◆ WHAT THE TASK ASKS
Look below for the line that contains "Open the See more ellipsis menu", then quote it and all the lines after it, exactly, with the pictures left out.

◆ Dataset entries
■ ■ ■
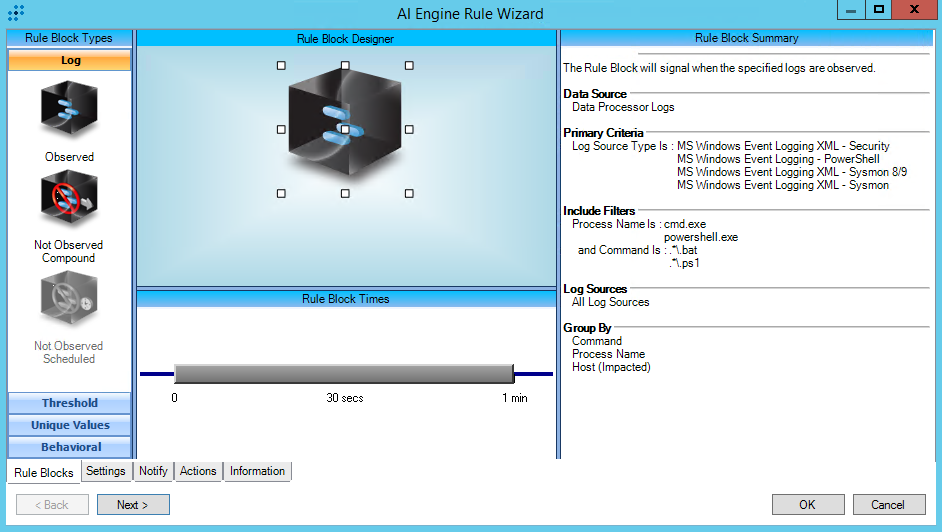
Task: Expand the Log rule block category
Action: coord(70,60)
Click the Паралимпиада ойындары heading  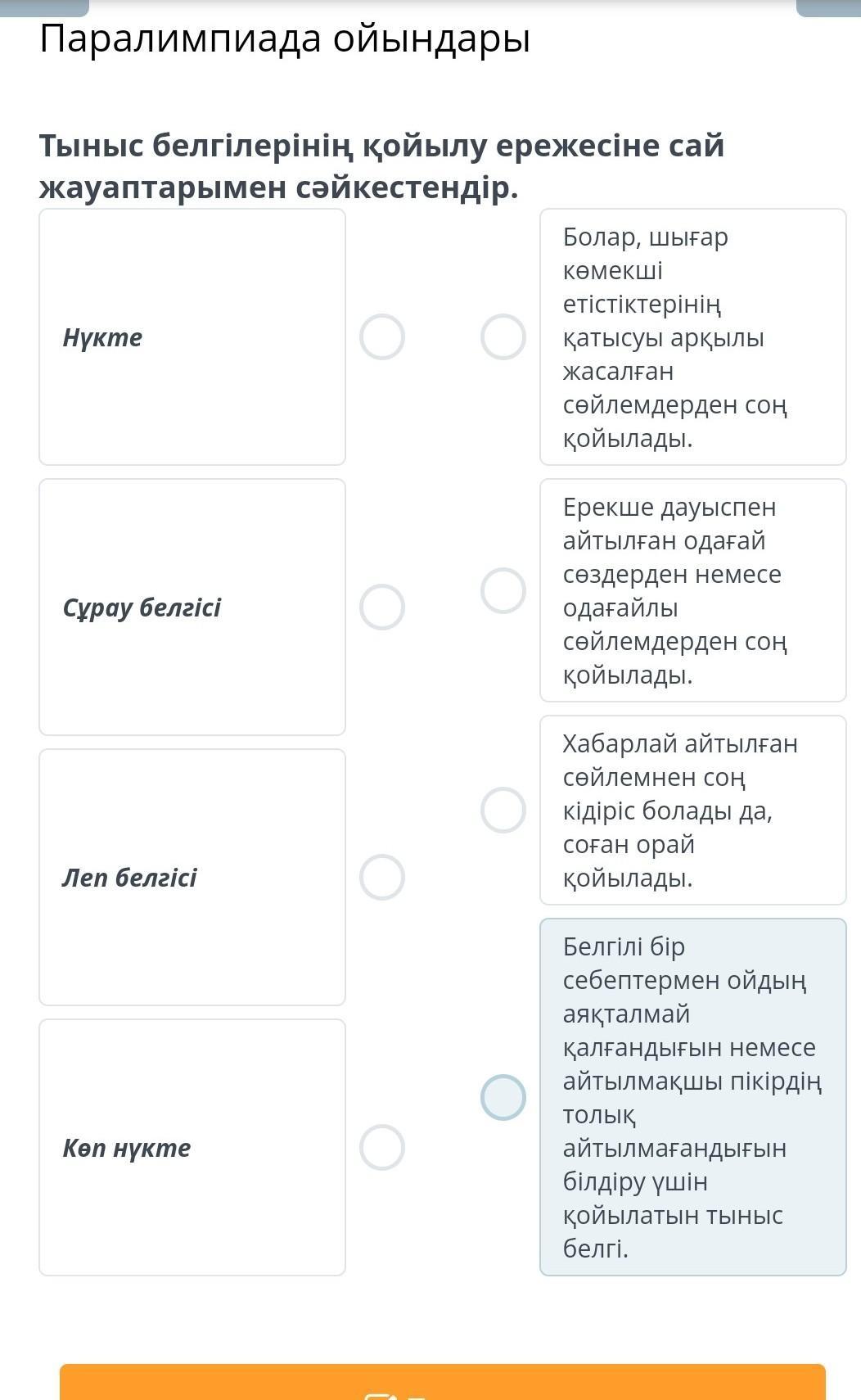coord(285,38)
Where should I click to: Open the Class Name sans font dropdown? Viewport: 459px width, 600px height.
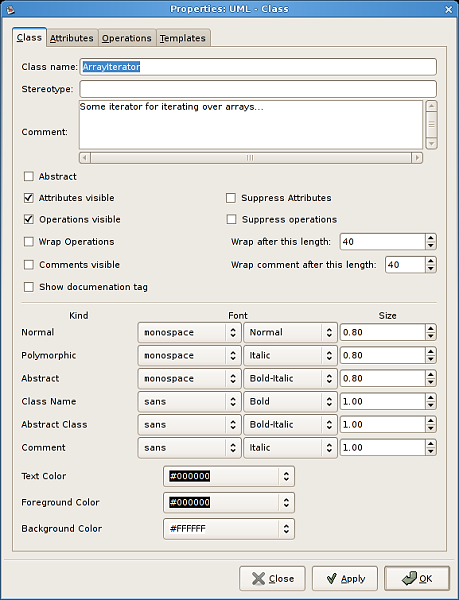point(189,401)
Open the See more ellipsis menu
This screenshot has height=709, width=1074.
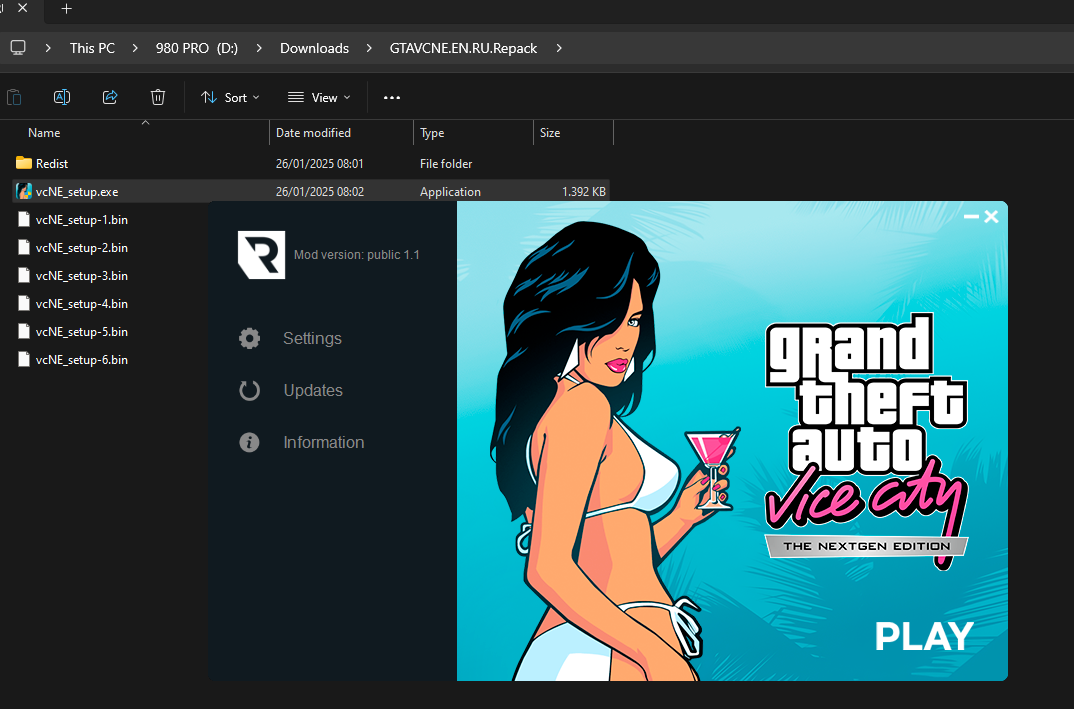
■ ■ ■
◆ SOLUTION
Open the See more ellipsis menu
This screenshot has height=709, width=1074.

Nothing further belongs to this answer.